Exercise material Start Marker

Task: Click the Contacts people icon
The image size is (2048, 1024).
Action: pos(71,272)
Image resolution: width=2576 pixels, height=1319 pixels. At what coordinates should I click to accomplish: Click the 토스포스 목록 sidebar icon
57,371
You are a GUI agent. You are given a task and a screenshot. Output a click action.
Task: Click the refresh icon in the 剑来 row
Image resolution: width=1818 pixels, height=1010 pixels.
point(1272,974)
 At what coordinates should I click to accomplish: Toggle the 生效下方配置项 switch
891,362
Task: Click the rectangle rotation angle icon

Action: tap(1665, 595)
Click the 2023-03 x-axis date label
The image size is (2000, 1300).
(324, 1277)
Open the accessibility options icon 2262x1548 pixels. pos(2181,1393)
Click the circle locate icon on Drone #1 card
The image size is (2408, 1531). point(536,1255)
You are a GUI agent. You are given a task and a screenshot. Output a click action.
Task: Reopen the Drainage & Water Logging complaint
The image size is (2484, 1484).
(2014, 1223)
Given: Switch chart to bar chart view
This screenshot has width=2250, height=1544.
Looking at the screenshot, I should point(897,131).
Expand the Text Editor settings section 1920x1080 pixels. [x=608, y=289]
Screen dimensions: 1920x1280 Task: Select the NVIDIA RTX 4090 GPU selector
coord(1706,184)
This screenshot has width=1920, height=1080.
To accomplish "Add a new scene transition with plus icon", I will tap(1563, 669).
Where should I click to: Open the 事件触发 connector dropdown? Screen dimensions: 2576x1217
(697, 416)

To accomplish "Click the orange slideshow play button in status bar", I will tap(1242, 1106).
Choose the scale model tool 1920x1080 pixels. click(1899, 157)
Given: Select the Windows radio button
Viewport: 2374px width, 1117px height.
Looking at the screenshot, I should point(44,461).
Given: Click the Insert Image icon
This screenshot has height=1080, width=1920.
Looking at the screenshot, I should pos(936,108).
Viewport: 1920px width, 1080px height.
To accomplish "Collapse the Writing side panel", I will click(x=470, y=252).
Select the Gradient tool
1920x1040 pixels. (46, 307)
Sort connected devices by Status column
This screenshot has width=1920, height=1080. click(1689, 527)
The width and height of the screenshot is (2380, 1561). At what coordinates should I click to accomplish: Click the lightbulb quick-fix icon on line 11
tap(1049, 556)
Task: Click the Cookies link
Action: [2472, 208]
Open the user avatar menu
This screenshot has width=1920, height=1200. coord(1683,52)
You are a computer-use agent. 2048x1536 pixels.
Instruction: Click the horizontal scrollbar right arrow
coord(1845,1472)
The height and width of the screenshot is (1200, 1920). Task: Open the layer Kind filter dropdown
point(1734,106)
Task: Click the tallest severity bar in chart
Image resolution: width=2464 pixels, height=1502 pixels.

Exercise material End Marker

**Problem statement:**
All lines from the one that contains "You are a computer-use" to the end of the records above are to be copied exactly; leave out the rest.

**Output of the exercise:**
You are a computer-use agent. 2048x1536 pixels.
Instruction: Click the horizontal scrollbar right arrow
coord(1845,1472)
The height and width of the screenshot is (1200, 1920). Task: Open the layer Kind filter dropdown
point(1734,106)
Task: Click the tallest severity bar in chart
Image resolution: width=2464 pixels, height=1502 pixels.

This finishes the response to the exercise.